Requirement
Set down word for word each line from the one containing "You are a GUI" through the end of the records, both included. Do not copy any pictures.
━━━━━━━━
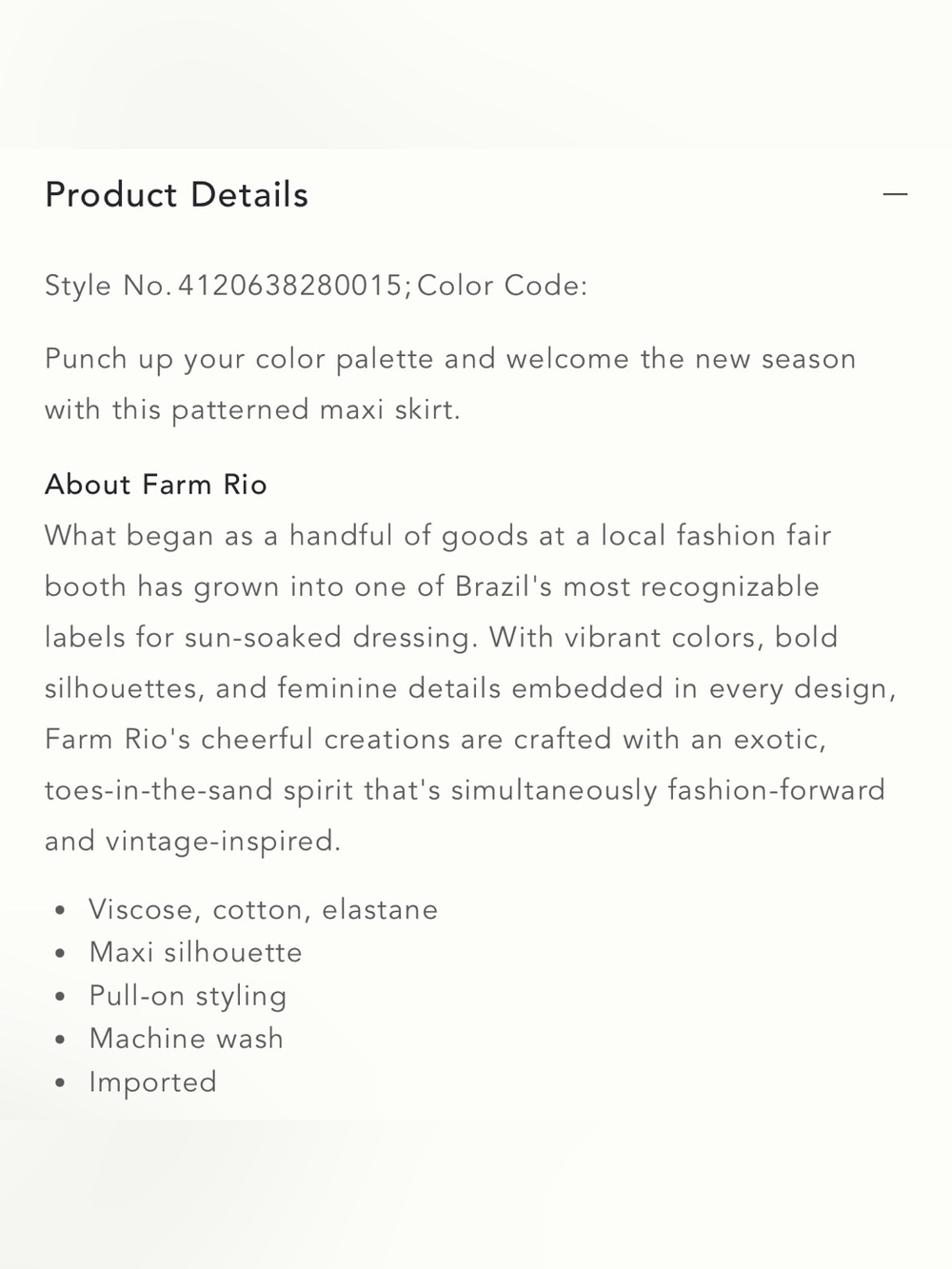The width and height of the screenshot is (952, 1269).
Task: Click the 'Viscose, cotton, elastane' bullet item
Action: coord(264,910)
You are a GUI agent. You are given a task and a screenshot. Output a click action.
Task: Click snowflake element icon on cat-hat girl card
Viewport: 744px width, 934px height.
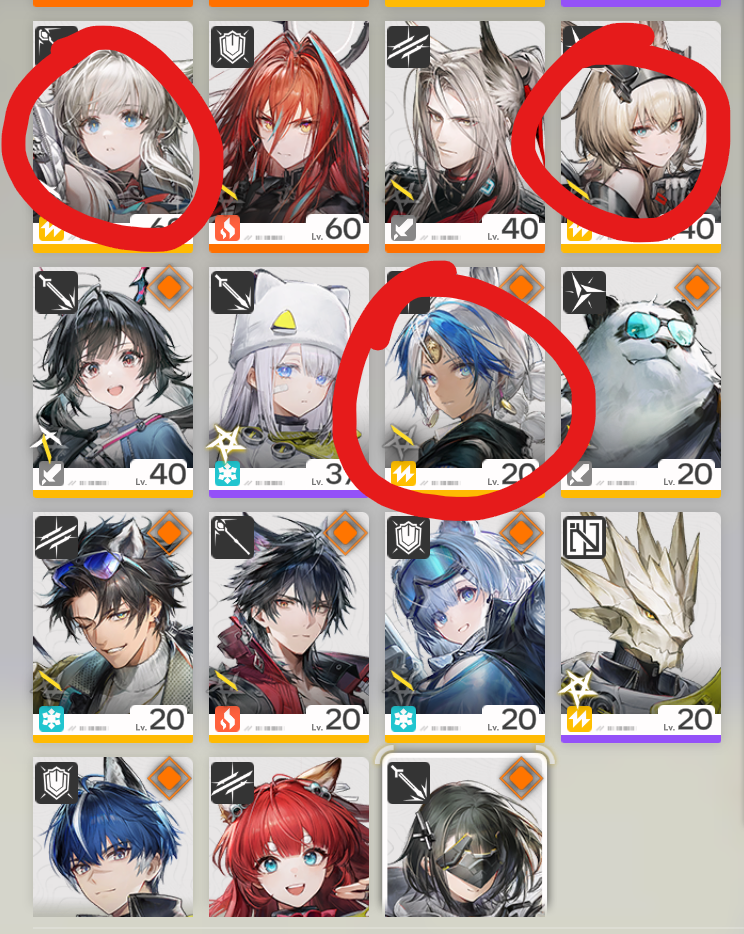[x=228, y=474]
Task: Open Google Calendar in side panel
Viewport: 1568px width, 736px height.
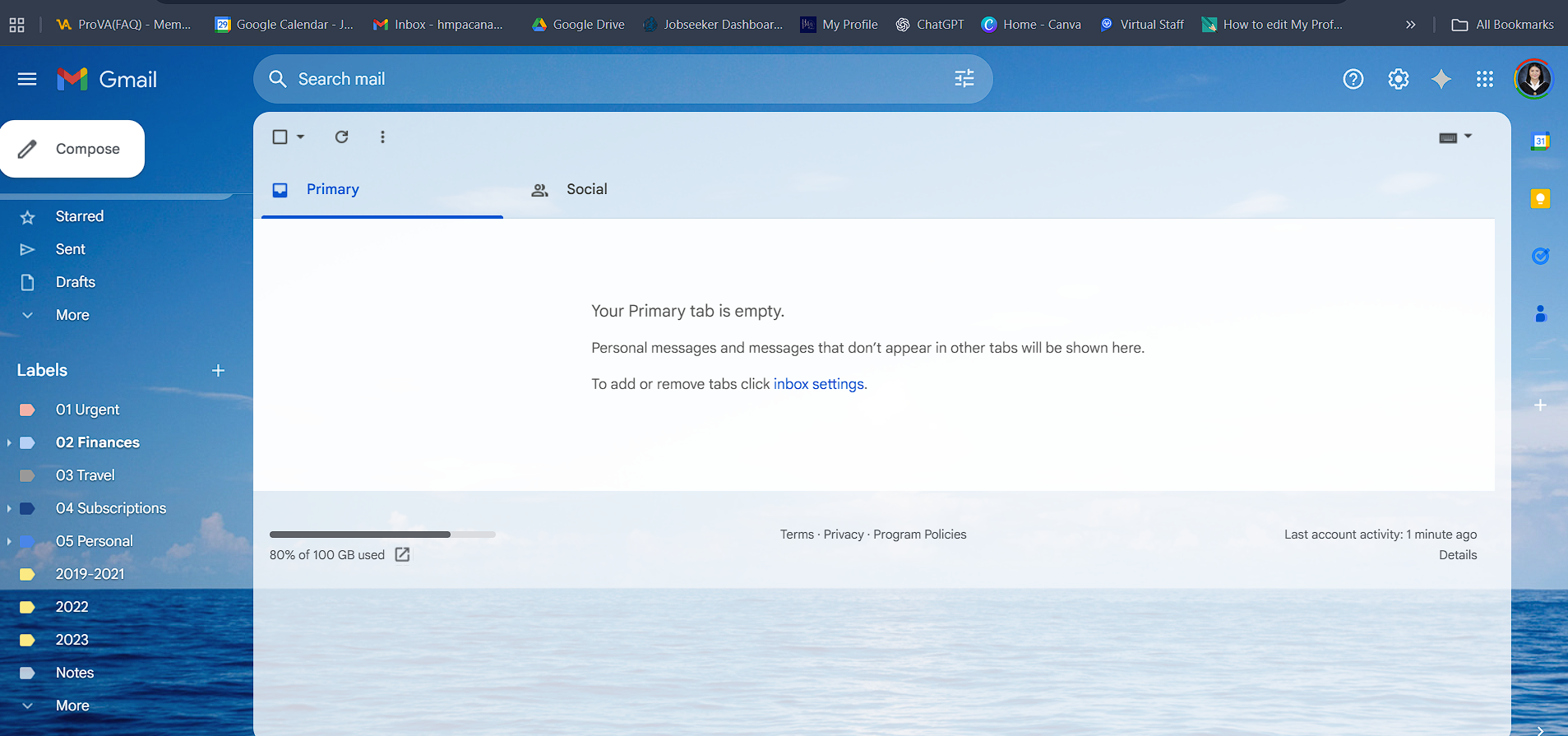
━━━━━━━━
Task solution
You are a GUI agent. You are given a task and a screenshot. Output a click action.
Task: Click snowflake element icon on cat-hat girl card
Viewport: 744px width, 934px height.
[x=228, y=474]
Task: Open Google Calendar in side panel
Viewport: 1568px width, 736px height.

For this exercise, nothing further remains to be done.